I'll see if I can find an ASN.1 raw parser, so I can extract the raw values from the certificates, to confirm this. I expect that this bug may be marked INVALID, but any second pair of eyes to confirm that would be appreciated.

Comment 3

[Strauss]

Indeed, `openssl asn1parse < bad_cert.crt` shows great variation depending on how the certificate was generated.

[noSDED: parameters omitted; YYSDED: specified as YYMM...(no zone); CCYYSDED+0200: specified as  CCYY...+0200]

		Works	DateFormat	Zone
noSDED		1	UTCTime		Z(ulu)
YYSDED		0	UTCTime		(none)
CCYYSDED	1	GeneralizedTime	Z(ulu)
YYSDED+0200	0	UTCTime		+0200
CCYYSDED+0200	0	GeneralizedTime	+0200

Most interestingly, the YYMM StartDate and EndDate generates a certificate which shows blank dates in the error message and certificate viewer, so this must be a certificate generation error. It shows similar validation errors in Chrome Unstable (v40) on Linux, but Windows 7 x64 (using CryptoAPI) validates the certificate fine under IE11 and Chrome (with intended dates showing correctly).

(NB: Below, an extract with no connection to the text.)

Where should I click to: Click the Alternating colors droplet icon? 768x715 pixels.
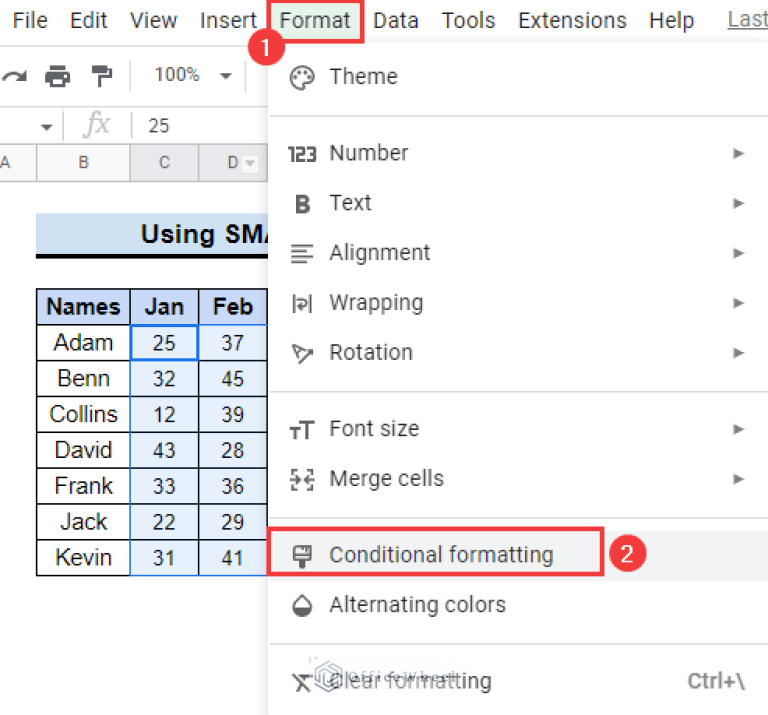301,605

I'm happy for this bug to be closed, though I would request the error message could just be revised to mention an unparseable certificate (as a "WOW-feature", showing dubously parsed fields in the Certificate Viewer), since this took quite a while to pin down to the openssl command used to generate the signature over the root certificate. 

I will be figuring out the OpenBSD bug reporting system next (for LibreSSL). :)

Comment 4

[Brian Smith (:briansmith, :bsmith, use NEEDINFO?)]

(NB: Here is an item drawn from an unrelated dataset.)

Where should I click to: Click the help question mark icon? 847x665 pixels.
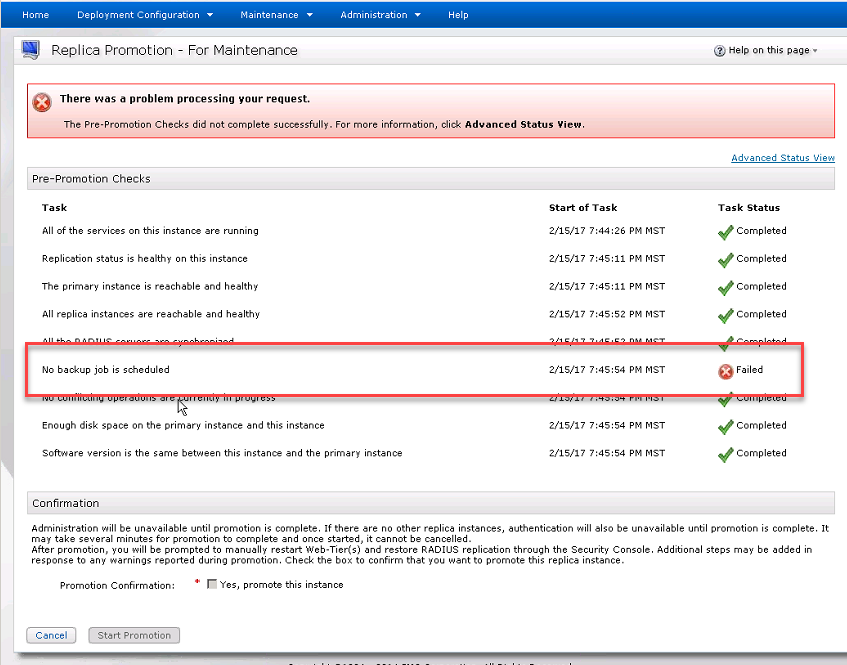click(719, 51)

Now mozilla::pkix enforces the requirement that the timezone always be specified as "Z":

   For the purposes of this profile, UTCTime values MUST be expressed in
   Greenwich Mean Time (Zulu) and MUST include seconds (i.e., times are
   YYMMDDHHMMSSZ), even where the number of seconds is zero.

   [...]

   For the purposes of this profile, GeneralizedTime values MUST be
   expressed in Greenwich Mean Time (Zulu) and MUST include seconds
   (i.e., times are YYYYMMDDHHMMSSZ), even where the number of seconds
   is zero.  GeneralizedTime values MUST NOT include fractional seconds.

Comment 5

[Brian Smith (:briansmith, :bsmith, use NEEDINFO?)]

Thanks for the excellent bug reporting and investigation. You are exactly right. Because we're not getting a lot of compatibility bug reports about this, and because you seem to have worked out a solution, I'm going to resolve this as INVALID, which means "works as intended." Thanks for the bug report, and if you notice other issues, please report them! Too many bug reports is better than not enough!